Tips on using your HRM & GPS- Hill repeats

In the last few years more and more first time triathletes are using Heart Rate Monitors and GPS devices. These can be fantastic training tools, provide motivation and help track your progress. You can maximize your training time and get the best workout for you during your phase of training.  Additionally they can help reduce your chance of injury and over training.

 

Tips on using your HRM & GPS:

  • Use it! Yes put it on and press start. You will not get any benefits if it’s on the charger or still in the box because “you don’t know how to use it”. When I get a new watch I wear it all the time. Use it as a kitchen timer. Time your commute to work. Check your heart rate when you wake up.
  • Start with setting up the up the basics. Set time, date, personal info etc.
  • Pick one feature at a time to set up. The 100 page online instruction manual is overwhelming.  Keep it simple! Find out how to set up and view heart rate. Then how to use stop watch and lap timer. Next GPS for distance. Move on to setting up pace and speed options. Pace= minutes per mile running. Speed= miles per hour on the bike.

 

Hill Repeats with your HRM & GPS

Start the stop watch when you start to climb. Press lap timer at top. Press lap timer when you get to the bottom. Press lap timer when you begin next climb.
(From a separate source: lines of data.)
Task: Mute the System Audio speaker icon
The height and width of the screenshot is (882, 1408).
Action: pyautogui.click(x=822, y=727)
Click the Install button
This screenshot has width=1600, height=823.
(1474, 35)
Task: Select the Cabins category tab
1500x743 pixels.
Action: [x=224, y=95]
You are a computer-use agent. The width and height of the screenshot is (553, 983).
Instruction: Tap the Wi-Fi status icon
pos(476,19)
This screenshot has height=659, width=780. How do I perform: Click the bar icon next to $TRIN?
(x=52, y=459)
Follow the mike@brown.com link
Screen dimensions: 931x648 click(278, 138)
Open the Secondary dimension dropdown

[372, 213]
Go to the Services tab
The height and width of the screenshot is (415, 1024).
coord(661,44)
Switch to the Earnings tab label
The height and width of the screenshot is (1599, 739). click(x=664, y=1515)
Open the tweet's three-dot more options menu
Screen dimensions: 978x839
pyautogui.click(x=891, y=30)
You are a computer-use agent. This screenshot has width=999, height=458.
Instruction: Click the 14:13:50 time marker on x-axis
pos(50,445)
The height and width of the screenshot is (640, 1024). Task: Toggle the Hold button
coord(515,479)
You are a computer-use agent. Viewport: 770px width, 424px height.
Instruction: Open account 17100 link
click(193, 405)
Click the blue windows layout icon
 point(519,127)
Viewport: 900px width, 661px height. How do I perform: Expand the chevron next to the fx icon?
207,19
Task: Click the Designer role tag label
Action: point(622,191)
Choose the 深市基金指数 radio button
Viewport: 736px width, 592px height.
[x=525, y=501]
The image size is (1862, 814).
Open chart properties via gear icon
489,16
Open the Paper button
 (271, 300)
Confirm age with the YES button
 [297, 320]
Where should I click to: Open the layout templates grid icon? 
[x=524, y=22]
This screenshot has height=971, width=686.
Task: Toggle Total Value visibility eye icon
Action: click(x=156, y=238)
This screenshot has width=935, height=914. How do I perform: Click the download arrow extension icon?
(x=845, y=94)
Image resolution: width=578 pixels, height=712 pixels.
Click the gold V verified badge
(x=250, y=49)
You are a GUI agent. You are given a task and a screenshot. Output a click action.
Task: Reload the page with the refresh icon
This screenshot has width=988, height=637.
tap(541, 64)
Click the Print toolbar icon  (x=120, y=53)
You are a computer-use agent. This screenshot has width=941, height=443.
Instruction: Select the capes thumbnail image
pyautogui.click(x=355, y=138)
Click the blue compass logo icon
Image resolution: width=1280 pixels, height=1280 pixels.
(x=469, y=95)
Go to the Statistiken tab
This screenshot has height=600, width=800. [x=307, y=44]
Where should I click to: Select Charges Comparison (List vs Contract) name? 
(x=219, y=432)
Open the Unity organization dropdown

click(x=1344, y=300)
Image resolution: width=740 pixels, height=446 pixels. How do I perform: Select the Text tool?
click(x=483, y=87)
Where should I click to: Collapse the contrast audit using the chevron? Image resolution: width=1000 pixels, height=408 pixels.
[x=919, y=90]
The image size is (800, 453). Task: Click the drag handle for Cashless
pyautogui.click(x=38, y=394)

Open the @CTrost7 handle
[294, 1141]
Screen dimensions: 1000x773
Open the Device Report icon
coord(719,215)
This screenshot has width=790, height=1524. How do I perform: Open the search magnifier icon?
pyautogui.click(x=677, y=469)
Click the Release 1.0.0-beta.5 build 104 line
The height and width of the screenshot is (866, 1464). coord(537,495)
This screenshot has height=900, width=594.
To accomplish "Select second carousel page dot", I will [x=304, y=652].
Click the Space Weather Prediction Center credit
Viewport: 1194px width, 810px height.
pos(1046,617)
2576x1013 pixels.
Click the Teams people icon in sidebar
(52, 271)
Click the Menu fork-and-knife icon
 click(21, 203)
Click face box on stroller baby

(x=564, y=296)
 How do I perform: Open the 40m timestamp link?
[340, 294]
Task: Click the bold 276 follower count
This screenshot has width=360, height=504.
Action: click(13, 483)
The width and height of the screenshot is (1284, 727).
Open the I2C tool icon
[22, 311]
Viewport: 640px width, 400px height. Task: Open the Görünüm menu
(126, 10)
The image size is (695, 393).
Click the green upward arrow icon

This will show you climbing time, descending time and recovery time. All are important pieces of information.

Variations on hill repeats:

  • First climb easy, last climb fast. Push a little harder each climb and reduce how long it takes to get to the top each time.
  • Set time for climb- climbs can vary from 30 seconds to 30 minutes or more. Measure how far up the hill you go in a set time. Repeat and try to go a little farther up the hill.**Important- Do not go to failure. Repeatedly going to failure can increase your chance of injury. Always stop when you can complete 1-2 more full climbs. Over time gradually increase total climbs you complete.

 

The information I look for:

  • Lap time- How long did it take to get to the top? Using lap timer you can learn to pace yourself and tell when you are approaching failure. (your times will get slower)
  • Average heart rate- Compare this to how long it takes to complete each climb. This will help you determine the best effort for you to climb at. This will vary on grade and distance.
  • Peak heart rate- what did you top out at? **Note- You do not need to max out every time! Peak heart rate is the highest HR for that specific interval or activity. Max heart rate is your heart and body’s highest physical limit. True testing of Max heart rate should only be done with professional supervision. By learning controlling HR you can increase endurance.
  • RPE- Rate of perceived exertion. This is not available on your HRM but is a very valuable measurement. How hard or difficult did that climb feel? When in doubt, always fall back on RPE.

 

Ultimately you am looking for your optimum heart and effort is to best climb a set distance or time. Pay attention to changes over time. This will help you get stronger faster!   Train smart!